DIRECTIONS FOR THIS TASK:
Report each line in the records below that contains the string "named", copying the line in full.

(Collected data entries)
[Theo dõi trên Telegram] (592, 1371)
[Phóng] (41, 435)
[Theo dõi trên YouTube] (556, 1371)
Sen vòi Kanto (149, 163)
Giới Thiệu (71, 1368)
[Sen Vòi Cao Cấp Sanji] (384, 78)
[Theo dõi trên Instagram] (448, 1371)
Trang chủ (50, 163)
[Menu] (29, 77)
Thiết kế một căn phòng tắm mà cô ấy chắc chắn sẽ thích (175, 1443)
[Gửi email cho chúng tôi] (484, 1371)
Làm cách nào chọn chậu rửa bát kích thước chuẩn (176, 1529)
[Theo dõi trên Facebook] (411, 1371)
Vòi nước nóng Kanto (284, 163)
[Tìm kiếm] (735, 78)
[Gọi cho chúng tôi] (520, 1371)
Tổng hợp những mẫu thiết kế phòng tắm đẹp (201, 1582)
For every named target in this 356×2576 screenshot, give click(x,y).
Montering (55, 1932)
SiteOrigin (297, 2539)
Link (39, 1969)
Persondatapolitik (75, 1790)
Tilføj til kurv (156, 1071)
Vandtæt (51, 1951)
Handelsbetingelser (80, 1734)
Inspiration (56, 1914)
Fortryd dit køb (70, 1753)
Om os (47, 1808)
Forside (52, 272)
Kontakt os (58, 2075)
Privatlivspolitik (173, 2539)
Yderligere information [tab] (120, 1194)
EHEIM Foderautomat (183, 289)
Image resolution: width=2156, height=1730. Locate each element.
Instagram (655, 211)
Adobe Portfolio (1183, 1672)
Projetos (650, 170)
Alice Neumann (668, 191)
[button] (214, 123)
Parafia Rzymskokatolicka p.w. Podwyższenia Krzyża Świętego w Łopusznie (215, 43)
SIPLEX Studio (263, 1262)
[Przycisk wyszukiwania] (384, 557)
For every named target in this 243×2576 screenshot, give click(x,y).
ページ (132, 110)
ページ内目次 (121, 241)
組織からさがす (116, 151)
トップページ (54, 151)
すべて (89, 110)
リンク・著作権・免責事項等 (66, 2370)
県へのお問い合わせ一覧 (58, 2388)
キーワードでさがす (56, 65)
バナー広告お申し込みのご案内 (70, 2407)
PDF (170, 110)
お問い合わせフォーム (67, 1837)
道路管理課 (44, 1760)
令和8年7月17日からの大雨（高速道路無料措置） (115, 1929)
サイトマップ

FINAL ANSWER:
For every named target in this 356×2576 screenshot, give click(x,y).
For every named target in this 243×2576 screenshot, give click(x,y).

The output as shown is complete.